Two typical metal-organic frameworks (MOFs), i.e. tris(pyridine-2-carboxylato)-cobalt(III) monohydrate (MOF-1) and (mu(2)-pyridine 2,6-dicarboxylato)(pyridine 2,6-dicarboxylato) pentaaqua dicobalt(II)dihydrate (MOF-2) were employed for preparation of cobalt Fischer-Tropsch catalysts. Both MOF-derived catalysts were obtained by direct pyrolysis in N-2 atmosphere at 500 degrees C. The pyrolysis of desired MOFs resulted nanoparticles embedded in the porous carbon matrix. Such catalysts can serve as useful catalysts for FT synthesis.
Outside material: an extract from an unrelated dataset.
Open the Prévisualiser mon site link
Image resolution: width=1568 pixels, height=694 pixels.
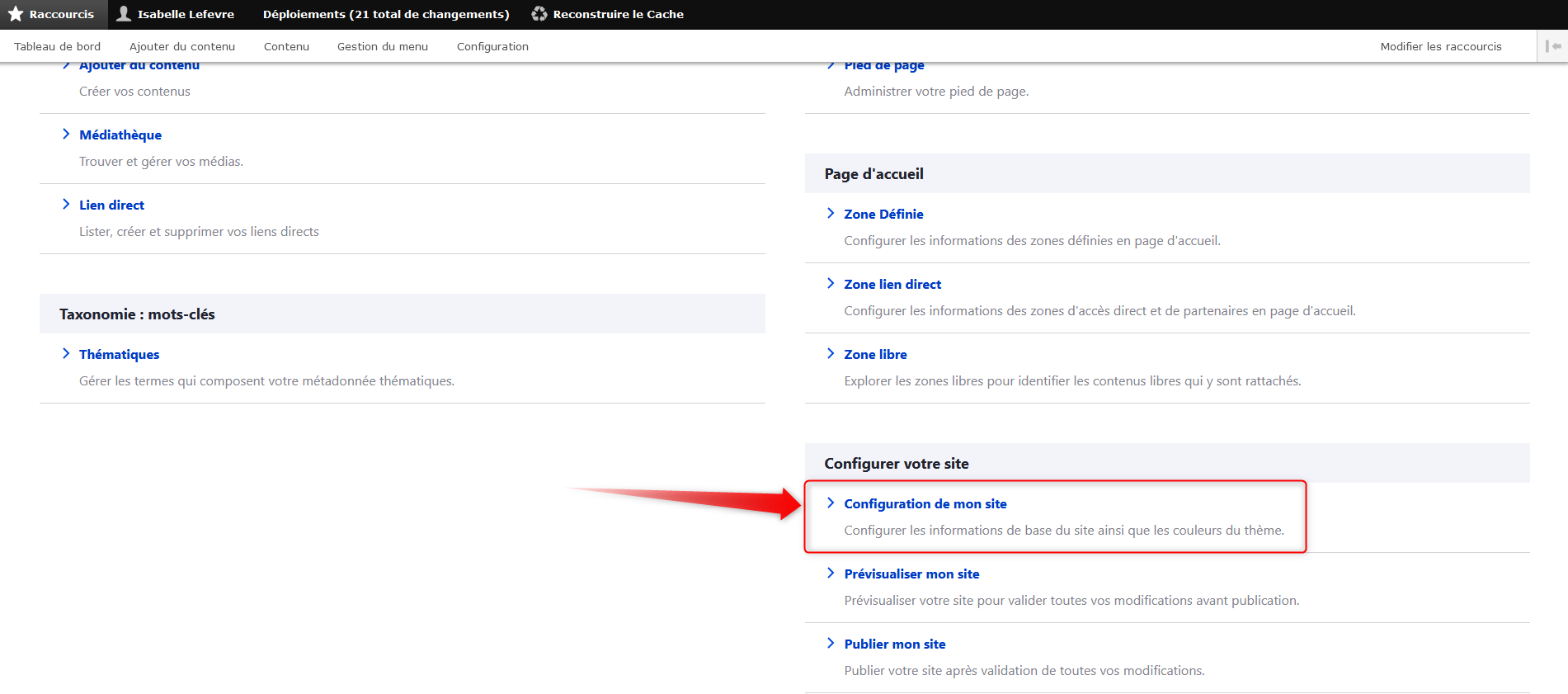tap(911, 574)
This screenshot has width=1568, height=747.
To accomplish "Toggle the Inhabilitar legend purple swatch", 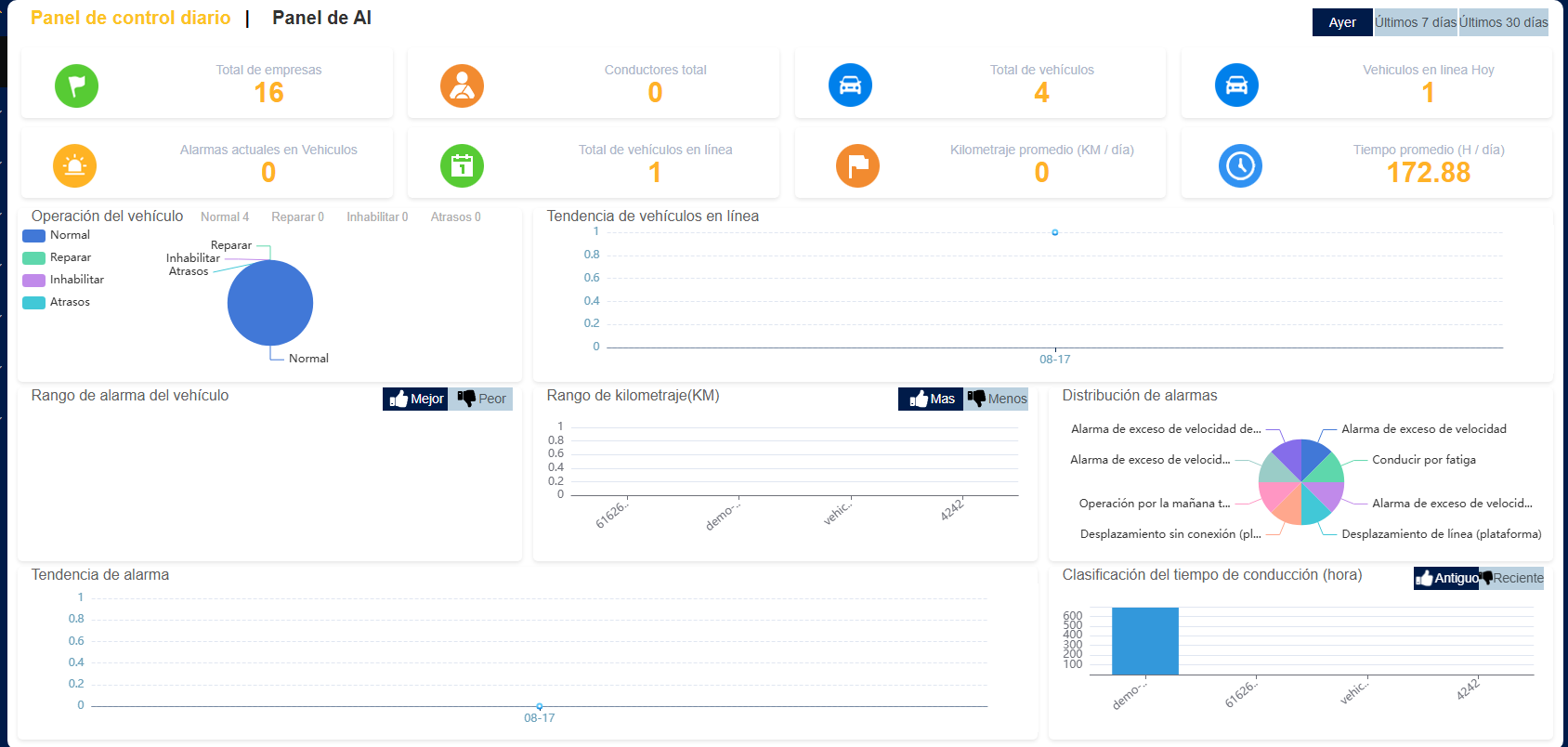I will coord(33,280).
Co-MOF-1 derived catalyst exhibited carbon monoxide conversion of 74.8% and selectivity towards long-chain hydrocarbons (C-5(+)) of 49.2%. Also, it showed selectivity for short-chain hydrocarbons (C-2-C-4) of 36.19% for 50 h on steam while Co-MOF-2 derived catalyst displayed CO conversion of 81.6% and selectivity for long-chain hydrocarbons (C-5(+)) and short-chain hydrocarbons of 56.8% and 28.2%. The superb activity and catalytic efficiency can be ascribed to the MOF precursors structures. This study investigated the relationship between MOF structure and catalytic performance and presented a new approach to design novel super active catalysts with preferable selectivity for Fischer-Tropsch synthesis by opting the suitable MOF precursors.